10 Er zijn veel bewijzen in het Woord van God waaruit blijkt dat Jeruzalem, Judéa en Samaria een bijzonder voortreffelijk getuigenis ontvingen. De evangelist Filippus ging naar de stad Samaria, en de mensenmenigten aldaar schonken aandacht aan wat hij had te zeggen. Petrus maakte er een begin mee het evangelie voor de heidenen toegankelijk te maken door tot Cornelius te spreken, die werd gedoopt en, doordat hij door heilige geest werd verwekt, eveneens een christen bleek te zijn. Over Paulus en Barnabas en hun bediening lezen wij vervolgens: „Nadat zij dan door de gemeente een eind weegs waren vergezeld, vervolgden zij hun weg door Fenicië en Samaria, en zij vertelden uitvoerig over de bekering van mensen uit de natiën en verschaften alle broeders grote vreugde” (Hand. 15:3). Er werd in die eerste dagen van het christendom een groot expansiewerk verricht, en degenen die naar de waarheid uit Gods Woord luisterden, kwamen in gemeenten bijeen en werden heel actief in het doen van Gods wil. In Handelingen 9:31 wordt ons verteld: „Toen trad er voor de gemeente in geheel Judéa en Galiléa en Samaria werkelijk een periode van vrede in en werd ze opgebouwd; en daar ze in de vreze Jehovah’s en in de vertroosting van de heilige geest wandelde, bleef ze in aantal toenemen.” Deze vredige toestand deed zich vóór de bekering van Cornelius voor, en ook al werden er na deze tijd heidenen bekeerd, toch verontrustte dit de joodse christelijke gemeente in geen enkel opzicht, omdat zij nu begrepen dat er een wereldomvattend evangelisatiewerk moest worden doorgevoerd.
11. Welke goede raad betreffende het getuigeniswerk gaf de apostel Paulus aan de jonge Timótheüs?
11 De apostel Paulus was de getrouwe christen die de jongeman Timótheüs hielp een vastberaden standpunt voor de waarheid in te nemen en „de voortreffelijke strijd van het geloof” te strijden.
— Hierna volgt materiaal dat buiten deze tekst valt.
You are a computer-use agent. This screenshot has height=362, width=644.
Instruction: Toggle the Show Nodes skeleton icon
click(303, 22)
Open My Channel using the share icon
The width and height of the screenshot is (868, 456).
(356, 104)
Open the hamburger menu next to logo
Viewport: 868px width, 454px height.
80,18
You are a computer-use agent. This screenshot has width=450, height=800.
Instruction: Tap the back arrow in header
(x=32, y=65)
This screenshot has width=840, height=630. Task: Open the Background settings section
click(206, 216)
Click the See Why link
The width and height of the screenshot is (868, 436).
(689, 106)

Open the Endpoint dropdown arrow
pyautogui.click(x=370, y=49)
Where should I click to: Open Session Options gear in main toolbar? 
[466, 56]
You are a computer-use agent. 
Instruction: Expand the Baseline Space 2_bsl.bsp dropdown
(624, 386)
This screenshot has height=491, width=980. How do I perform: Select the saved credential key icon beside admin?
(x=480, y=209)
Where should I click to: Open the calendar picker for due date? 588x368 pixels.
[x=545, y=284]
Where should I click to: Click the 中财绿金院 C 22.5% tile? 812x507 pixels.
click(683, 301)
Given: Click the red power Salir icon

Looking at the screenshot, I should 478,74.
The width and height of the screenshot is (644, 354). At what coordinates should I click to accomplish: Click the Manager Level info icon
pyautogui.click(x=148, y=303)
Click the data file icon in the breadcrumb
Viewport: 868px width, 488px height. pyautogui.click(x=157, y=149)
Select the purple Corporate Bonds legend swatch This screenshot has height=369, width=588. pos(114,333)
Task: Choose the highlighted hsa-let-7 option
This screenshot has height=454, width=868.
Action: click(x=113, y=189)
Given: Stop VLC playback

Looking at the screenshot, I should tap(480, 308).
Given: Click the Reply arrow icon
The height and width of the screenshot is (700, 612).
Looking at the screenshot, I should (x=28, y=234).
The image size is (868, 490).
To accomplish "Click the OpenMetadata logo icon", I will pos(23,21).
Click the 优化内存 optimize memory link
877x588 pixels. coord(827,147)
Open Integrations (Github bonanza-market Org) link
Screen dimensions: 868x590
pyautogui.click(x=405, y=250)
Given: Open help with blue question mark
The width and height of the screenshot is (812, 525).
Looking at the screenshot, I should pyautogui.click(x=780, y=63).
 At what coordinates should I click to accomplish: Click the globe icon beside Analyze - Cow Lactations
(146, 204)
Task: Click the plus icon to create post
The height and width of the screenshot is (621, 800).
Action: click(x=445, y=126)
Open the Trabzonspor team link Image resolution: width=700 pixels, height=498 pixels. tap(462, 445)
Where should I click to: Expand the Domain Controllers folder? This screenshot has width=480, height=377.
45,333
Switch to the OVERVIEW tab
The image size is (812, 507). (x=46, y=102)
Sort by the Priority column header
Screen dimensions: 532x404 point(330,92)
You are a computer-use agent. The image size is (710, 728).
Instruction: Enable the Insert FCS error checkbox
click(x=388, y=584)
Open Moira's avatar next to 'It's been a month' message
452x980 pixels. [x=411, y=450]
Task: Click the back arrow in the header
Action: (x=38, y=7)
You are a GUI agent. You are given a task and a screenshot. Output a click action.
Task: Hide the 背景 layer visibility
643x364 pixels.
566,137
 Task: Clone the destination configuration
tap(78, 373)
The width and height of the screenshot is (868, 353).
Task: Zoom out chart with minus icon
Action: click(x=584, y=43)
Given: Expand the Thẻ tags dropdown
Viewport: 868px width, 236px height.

Het moet Paulus veel voldoening hebben gegeven een jongeman als Timótheüs zo ijverig te zien worden en te zien hoe hij naar het ambt van opziener in een gemeente van God streefde en zijn werk bijzonder goed verrichtte. Aangezien Paulus iemand was die het eeuwige leven stevig had vastgegrepen, kon hij ook Timótheüs de aansporing geven: „Predik het woord, houd u er als met een dringende zaak mee bezig, in gunstige tijd, in moeilijke tijd . . . Houd gij . . . in alle dingen uw zinnen bij elkaar, lijd kwaad, doe het werk van een evangelieprediker, volbreng uw bediening ten volle” (2 Tim. 4:2-5). Er waren in die vroege dagen veel mensen die net als Paulus en Timótheüs het goede nieuws van het Koninkrijk predikten. In deze tijd zijn eveneens veel opgedragen mannen en vrouwen met dit werk bezig.
12. (a) Hoe zouden sommigen antwoord kunnen geven op Jezus’ woorden: „Span u krachtig in om door de nauwe deur binnen te gaan”? (b) Hoe alleen kan men Christus’ goedkeuring verwerven?
12 Wat zou u doen wanneer u Jezus zou tegenkomen als hij van stad tot stad en van dorp tot dorp reisde? Zou u, net als een zekere man, tegen hem zeggen: „Heer, zijn het er weinig die gered worden?” Als antwoord zei Jezus tot deze man en degenen die bij hem waren: „Spant u krachtig in om door de nauwe deur binnen te gaan, want velen, zeg ik u, zullen trachten binnen te gaan, maar zullen niet in staat zijn.” Zou dat antwoord u verontrusten en zou u net als veel mensen in deze tijd zeggen: „Ik ken Christus Jezus. Ik ga naar de kerk. Ik eet en drink tijdens de communie ter herdenking aan Christus”? Die bewuste man hoorde Jezus over degenen die hem beleden te kennen, zeggen: „Ik weet niet waar gij vandaan komt. Gaat weg van mij, al gij werkers van onrechtvaardigheid!” (Luk. 13:23-27) Er komt heel wat meer voor kijken dan alleen maar praten en uiterlijke schijn. Men moet zijn geloof en werken tonen om gunst van Christus Jezus te kunnen ontvangen. Men moet zich krachtig inspannen om door de nauwe deur binnen te gaan. Men moet „de voortreffelijke strijd van het geloof” strijden om ’het eeuwige leven stevig vast te grijpen’. Doet u dit? Is uw religie gemakkelijk? Jakobus zei: „Geloof zonder werken [is] dood.” — Jak. 2:26.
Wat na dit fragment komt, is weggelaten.